This is the data and the notebooks (code + documentation) for the analysis that is part of the EPSS Applied Guide.
Data Source | Detail | ~~ CVE count K | Directory |
---|---|---|---|
CISA KEV | Active Exploitation | 1 | cisa_kev |
EPSS | Predictor of Exploitation | 220 | epss |
Metasploit modules | Weaponized Exploit | 3 | metasploit |
Nuclei templates | Weaponized Exploit | 2 | nuclei |
ExploitDB | Published Exploit Code | 25 | exploitdb |
NVD CVE Data | NVD CVEs | 220 | nvd |
Qualys TruRisk Report | The 2023 Qualys TruRisk research report lists 190 CVEs from 2022 with QVS scores | .2 | qualys |
Microsoft Security Response Center (MSRC) | CVEs Exploited and with Exploitability Assessment | .2 | msrc |
- get_data.sh gets the data that can be downloaded automatically and used as-is.
- Other data is manually downloaded - see instructions below.
- MSRC
- ExploitDB
- GPZ
- Larger files are gzip'd
- A date.txt file is included in each folder with the data that contains the date of downloaded.
Get NVD data automatically
- A notebook or script in nvd downloads the NVD data.
- The data is ouput to data_out/CVSSData.csv.gz
- Note: The download method used will be deprecated some time after Dec 2023 per https://nvd.nist.gov/vuln/data-feeds
See 0day "In the Wild" GoogleSheet
- Select "All" tab.
- File - Download as csv
- Go to https://msrc.microsoft.com/update-guide/vulnerability
- Edit columns - ensure these columns are selected "Exploitability Assessment" and "Exploited"
- Download
The CVE data was extracted from the Qualys TruRisk Report PDF using standard tools like sed. This data is static so a date.txt is not included.
- Download https://gitlab.com/exploit-database/exploitdb/-/blob/main/files_exploits.csv (manually for now - credentials required for automation)
- Extract the CVEs using the script in the directory i.e. some entries don't have CVEs - and have only Open Source Vulnerability Database (OSVDB) entries instead.

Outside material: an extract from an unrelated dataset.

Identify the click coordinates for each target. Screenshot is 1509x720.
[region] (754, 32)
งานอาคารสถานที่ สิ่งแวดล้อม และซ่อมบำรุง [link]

Other data sources to consider - these are not currently used here:
- https://github.com/trickest/cve for a list of CVE PoCs
- enrich_cves.ipynb
- Take the data sources from data_in/
- Enrich the CVE data from NVD with the other data sources
- Add an "Exploit" column to indicate the source of the exploitability (used later to set colors of CVE data in plots)

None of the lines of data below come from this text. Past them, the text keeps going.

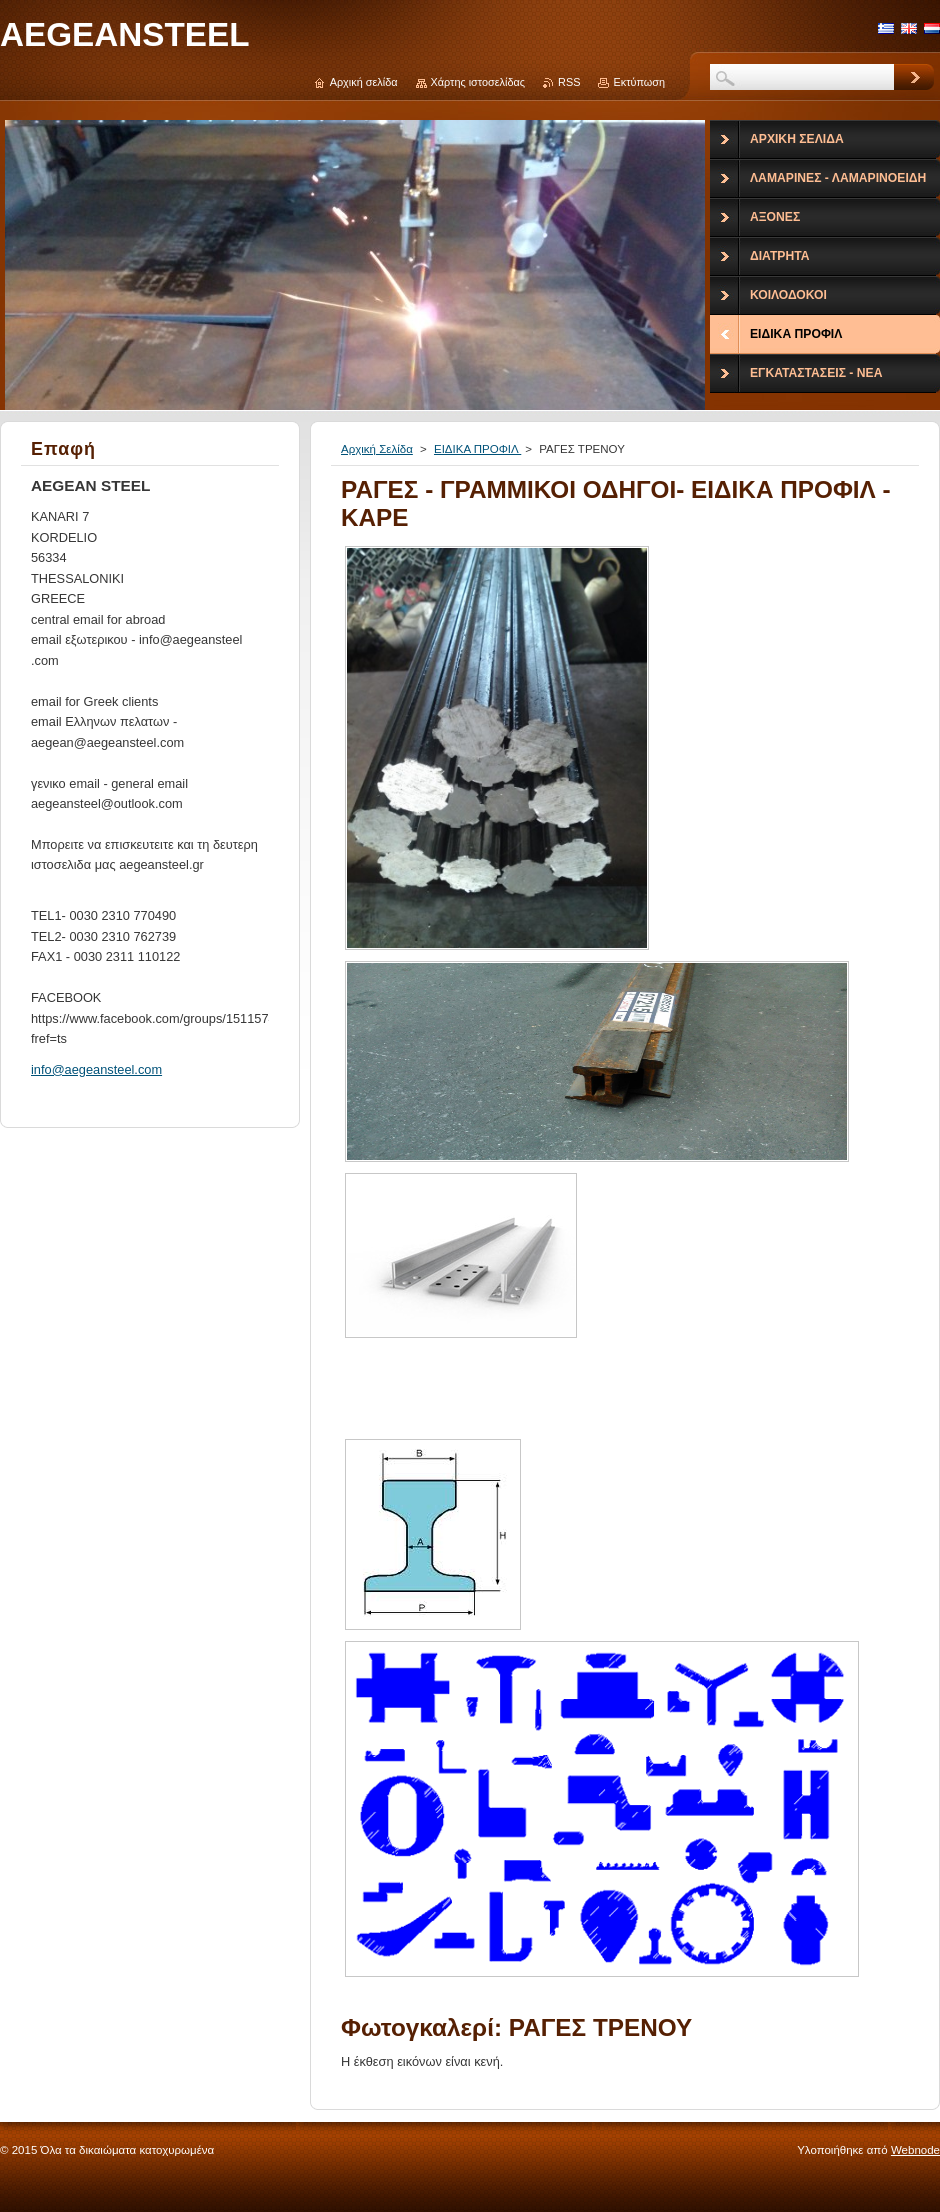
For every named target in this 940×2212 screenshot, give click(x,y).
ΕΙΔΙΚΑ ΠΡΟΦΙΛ (477, 449)
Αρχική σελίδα (364, 82)
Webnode (915, 2150)
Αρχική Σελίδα (377, 449)
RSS (569, 82)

- store the output in data_out/nvd_cves_v3_enriched.csv.gz
- kev_epss_cvss.ipynb
- Read the enriched CVE data from data_out/CVSSData_enriched.csv.gz
- Read the data from CISA KEV alert reports in ./data_in/cisa_kev/
- Plot CISA KEV datasets showing EPSS, CVSS by source of the exploitability
- Write data_out/cisa_kev/csa/csa.csv.gz which is the CISA KEV CysberSecurity Alerts (CSA) subset with EPSS and other data
- qualys.ipynb
- Read the enriched CVE data from data_out/CVSSData_enriched.csv.gz
- Read the data from ./data_in/qualys
- Plot Qualys dataset showing EPSS, CVSS by source of the exploitability
- Write data_out/qualys/qualys.csv.gz which is the Qualys data with EPSS and other data
- msrc.ipynb
- Read the enriched CVE data from data_out/CVSSData_enriched.csv.gz
- Read the data from ./data_in/msrc
- Plot Microsoft Exploitability Index dataset showing EPSS, CVSS by source of the exploitability
- Write data_out/msrc/msrc.csv.gz which is the MSEI data with EPSS and other data
- DT_from_scratch.ipynb
- Read the enriched CVE data from data_out/CVSSData_enriched.csv.gz
- Read the Decision Tree definition cisa_ssvc_dt/DT_rbp.csv
- Define the Decision Logic for the Decision Nodes
- Calculate the Decision Node Values for all CVEs
- Do some Exploratory Data Analysis with Venn Diagrams to understand our data
- Calculate the Output Decision from the Decision Node Values
- Plot Flow of All CVES across the Decision Tree aka Sankey
- Read the Sankey Diagram template definition cisa_ssvc_dt/DT_sankey.csv
- Triage some CVEs
- Read a list of CVEs to triage cisa_ssvc_dt/triage/cves2triage.csv
- Get Decisions
- Plot
- DT_analysis.ipynb
- Read the Decision Tree definition cisa_ssvc_dt/DT_rbp.csv
- Perform Feature Importance using 2 methods
- Permutation Importance
- Drop-column Importance
See CERTCC/SSVC#309 for the suggestion to add drop column importance to CISA SSVC.